■ What you need to do:
Search the material for lines containing the word "bottom", and copy each one.

■ Data under study:
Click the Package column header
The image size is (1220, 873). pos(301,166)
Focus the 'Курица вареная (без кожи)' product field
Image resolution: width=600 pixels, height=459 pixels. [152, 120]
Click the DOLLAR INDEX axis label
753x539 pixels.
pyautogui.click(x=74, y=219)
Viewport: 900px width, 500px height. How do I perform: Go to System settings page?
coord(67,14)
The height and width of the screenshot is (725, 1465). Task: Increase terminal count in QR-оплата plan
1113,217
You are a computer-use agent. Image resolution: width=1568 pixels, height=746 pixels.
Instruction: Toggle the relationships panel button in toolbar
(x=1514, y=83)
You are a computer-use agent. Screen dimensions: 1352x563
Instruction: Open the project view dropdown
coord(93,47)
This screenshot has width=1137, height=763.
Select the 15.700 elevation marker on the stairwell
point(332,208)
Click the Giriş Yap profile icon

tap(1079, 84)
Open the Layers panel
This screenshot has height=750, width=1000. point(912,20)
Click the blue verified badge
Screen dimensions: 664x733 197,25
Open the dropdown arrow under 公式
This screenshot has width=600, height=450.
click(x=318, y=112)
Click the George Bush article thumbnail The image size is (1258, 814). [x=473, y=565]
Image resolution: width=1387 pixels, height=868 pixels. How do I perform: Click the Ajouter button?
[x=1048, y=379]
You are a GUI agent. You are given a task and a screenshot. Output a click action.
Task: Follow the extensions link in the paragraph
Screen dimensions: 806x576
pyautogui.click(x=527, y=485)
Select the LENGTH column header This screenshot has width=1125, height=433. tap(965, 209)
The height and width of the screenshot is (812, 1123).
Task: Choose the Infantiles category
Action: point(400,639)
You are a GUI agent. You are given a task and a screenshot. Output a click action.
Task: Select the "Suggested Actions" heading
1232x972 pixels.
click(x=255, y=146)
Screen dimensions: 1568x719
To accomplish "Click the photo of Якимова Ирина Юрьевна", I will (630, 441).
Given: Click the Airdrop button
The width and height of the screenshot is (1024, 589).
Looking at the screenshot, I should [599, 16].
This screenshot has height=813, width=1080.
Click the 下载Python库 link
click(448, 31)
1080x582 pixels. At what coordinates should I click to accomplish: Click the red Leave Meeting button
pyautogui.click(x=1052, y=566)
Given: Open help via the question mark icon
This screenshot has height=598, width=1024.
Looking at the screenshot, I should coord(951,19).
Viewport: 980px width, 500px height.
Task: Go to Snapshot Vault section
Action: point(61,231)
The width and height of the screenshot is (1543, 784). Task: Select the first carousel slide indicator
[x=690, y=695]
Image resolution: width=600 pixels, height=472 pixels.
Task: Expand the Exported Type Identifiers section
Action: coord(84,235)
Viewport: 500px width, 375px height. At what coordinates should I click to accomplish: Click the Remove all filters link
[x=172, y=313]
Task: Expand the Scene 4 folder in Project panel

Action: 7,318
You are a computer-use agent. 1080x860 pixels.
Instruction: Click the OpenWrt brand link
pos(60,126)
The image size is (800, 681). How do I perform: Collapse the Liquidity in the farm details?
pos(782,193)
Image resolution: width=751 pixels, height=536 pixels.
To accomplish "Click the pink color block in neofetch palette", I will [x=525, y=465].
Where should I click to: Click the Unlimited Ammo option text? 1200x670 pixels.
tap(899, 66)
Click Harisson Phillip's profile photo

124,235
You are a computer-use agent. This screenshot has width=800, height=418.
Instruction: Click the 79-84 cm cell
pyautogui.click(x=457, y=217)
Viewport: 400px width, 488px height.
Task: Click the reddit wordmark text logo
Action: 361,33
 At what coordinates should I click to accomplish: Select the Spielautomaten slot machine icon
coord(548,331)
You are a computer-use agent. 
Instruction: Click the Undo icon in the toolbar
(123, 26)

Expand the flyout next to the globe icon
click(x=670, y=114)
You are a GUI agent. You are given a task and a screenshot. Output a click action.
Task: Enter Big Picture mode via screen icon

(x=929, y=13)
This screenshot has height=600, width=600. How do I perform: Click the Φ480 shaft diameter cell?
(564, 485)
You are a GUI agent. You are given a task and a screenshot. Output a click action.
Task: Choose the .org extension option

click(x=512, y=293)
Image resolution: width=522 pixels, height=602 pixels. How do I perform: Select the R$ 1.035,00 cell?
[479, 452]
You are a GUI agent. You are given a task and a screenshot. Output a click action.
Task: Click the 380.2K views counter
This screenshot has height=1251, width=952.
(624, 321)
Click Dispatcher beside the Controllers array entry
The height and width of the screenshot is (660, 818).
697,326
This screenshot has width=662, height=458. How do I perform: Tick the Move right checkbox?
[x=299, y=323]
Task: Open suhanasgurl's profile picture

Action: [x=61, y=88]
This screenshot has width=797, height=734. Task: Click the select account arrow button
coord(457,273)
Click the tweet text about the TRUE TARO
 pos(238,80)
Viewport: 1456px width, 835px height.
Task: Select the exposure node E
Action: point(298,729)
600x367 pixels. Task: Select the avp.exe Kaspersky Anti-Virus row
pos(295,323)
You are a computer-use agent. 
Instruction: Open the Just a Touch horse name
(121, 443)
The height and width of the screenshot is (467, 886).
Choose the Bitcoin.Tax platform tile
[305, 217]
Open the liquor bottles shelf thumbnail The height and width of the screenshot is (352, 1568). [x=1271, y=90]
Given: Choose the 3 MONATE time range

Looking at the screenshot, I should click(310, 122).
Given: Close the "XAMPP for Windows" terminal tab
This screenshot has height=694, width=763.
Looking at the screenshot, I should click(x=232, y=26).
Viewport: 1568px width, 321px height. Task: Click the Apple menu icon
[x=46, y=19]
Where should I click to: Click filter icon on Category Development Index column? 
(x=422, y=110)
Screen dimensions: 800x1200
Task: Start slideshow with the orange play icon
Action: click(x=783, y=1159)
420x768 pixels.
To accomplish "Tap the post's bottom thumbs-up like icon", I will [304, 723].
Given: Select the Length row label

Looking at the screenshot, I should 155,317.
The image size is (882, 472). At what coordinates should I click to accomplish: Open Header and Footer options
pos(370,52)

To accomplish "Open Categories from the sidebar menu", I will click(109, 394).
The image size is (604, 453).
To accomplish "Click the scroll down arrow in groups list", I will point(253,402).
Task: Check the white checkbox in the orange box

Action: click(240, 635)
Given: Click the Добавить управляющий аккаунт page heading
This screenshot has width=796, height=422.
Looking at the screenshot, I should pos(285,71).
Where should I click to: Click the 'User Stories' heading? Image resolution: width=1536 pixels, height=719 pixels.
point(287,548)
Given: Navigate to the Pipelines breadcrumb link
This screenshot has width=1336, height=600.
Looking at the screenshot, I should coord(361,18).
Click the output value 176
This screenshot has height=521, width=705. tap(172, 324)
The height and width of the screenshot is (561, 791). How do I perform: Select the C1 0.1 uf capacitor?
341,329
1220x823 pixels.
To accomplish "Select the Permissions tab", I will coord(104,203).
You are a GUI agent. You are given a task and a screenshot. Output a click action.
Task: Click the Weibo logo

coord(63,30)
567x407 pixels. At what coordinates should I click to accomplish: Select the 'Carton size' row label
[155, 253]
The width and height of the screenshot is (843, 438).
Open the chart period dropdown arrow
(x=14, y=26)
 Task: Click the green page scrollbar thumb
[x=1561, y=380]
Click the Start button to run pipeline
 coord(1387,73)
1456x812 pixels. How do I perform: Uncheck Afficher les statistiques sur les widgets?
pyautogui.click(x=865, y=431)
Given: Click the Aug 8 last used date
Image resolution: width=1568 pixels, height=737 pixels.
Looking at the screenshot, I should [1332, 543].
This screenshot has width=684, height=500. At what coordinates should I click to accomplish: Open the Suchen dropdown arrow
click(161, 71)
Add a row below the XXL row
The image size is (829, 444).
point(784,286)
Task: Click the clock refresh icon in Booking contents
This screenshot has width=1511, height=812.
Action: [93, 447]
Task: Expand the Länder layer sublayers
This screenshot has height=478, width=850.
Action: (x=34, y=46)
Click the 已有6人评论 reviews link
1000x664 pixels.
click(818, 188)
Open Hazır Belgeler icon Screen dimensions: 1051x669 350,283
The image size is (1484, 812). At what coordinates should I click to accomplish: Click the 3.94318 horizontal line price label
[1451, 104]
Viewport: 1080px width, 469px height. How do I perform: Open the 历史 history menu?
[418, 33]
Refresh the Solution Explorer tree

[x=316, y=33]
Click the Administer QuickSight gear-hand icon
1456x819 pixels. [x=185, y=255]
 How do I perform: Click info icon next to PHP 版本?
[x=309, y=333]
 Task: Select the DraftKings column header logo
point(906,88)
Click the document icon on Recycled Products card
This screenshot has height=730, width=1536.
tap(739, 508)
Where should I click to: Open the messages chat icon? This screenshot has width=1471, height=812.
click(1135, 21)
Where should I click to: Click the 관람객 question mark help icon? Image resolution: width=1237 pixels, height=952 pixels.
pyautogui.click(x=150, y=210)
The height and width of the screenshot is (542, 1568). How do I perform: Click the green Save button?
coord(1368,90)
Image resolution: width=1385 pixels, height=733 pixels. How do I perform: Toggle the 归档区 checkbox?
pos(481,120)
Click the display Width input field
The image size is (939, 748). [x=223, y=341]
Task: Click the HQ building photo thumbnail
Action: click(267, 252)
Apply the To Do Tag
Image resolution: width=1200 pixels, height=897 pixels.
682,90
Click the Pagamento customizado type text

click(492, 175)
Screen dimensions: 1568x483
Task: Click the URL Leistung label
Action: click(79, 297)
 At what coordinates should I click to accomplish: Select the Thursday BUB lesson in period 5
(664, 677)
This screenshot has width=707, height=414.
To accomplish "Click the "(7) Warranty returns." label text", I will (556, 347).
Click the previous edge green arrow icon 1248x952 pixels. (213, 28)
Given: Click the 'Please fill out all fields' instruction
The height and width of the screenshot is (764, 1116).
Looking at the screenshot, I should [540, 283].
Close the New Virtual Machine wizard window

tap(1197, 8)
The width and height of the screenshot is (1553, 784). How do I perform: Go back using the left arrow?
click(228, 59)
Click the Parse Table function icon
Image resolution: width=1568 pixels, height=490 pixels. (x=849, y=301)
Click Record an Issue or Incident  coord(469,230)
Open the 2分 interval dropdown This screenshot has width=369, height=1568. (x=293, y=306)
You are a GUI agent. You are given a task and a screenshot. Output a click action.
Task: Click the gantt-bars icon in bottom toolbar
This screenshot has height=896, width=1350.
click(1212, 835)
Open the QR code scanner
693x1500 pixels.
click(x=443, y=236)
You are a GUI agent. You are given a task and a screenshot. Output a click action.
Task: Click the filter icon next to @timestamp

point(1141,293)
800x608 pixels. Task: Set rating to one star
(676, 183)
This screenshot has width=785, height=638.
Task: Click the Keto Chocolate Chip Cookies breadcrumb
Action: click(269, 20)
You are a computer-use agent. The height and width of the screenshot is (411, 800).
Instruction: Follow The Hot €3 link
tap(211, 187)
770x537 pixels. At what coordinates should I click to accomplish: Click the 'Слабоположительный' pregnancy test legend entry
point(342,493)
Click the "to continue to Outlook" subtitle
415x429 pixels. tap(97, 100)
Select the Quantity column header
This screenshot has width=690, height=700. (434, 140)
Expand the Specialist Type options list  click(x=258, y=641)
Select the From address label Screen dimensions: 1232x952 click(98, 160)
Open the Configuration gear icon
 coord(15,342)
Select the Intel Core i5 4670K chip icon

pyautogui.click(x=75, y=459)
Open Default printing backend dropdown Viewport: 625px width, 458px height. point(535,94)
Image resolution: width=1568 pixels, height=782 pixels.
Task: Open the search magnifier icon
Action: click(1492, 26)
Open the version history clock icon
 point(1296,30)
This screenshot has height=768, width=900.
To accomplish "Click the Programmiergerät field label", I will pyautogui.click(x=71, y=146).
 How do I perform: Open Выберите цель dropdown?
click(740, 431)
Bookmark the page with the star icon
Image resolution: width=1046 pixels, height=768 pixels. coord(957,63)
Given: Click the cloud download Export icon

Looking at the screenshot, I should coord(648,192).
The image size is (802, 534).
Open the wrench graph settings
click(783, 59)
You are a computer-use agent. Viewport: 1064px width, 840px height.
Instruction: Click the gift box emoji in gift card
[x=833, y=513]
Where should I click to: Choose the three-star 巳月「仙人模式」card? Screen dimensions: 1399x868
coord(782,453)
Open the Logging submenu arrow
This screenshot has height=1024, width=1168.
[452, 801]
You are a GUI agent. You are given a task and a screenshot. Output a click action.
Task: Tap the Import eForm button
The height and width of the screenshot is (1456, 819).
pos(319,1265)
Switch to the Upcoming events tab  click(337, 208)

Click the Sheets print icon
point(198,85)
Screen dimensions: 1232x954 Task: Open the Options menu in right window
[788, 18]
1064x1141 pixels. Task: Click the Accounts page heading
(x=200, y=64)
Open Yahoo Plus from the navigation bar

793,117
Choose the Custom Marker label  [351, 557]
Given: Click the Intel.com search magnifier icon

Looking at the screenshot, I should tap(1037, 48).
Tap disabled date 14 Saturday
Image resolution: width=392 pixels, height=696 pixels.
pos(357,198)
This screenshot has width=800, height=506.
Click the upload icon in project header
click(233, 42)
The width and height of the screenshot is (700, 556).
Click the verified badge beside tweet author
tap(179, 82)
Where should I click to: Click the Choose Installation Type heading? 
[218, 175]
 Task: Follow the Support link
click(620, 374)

■ Result for this exercise:
To accomplish "Tap the post's bottom thumbs-up like icon", I will [304, 723].
Task: Click the gantt-bars icon in bottom toolbar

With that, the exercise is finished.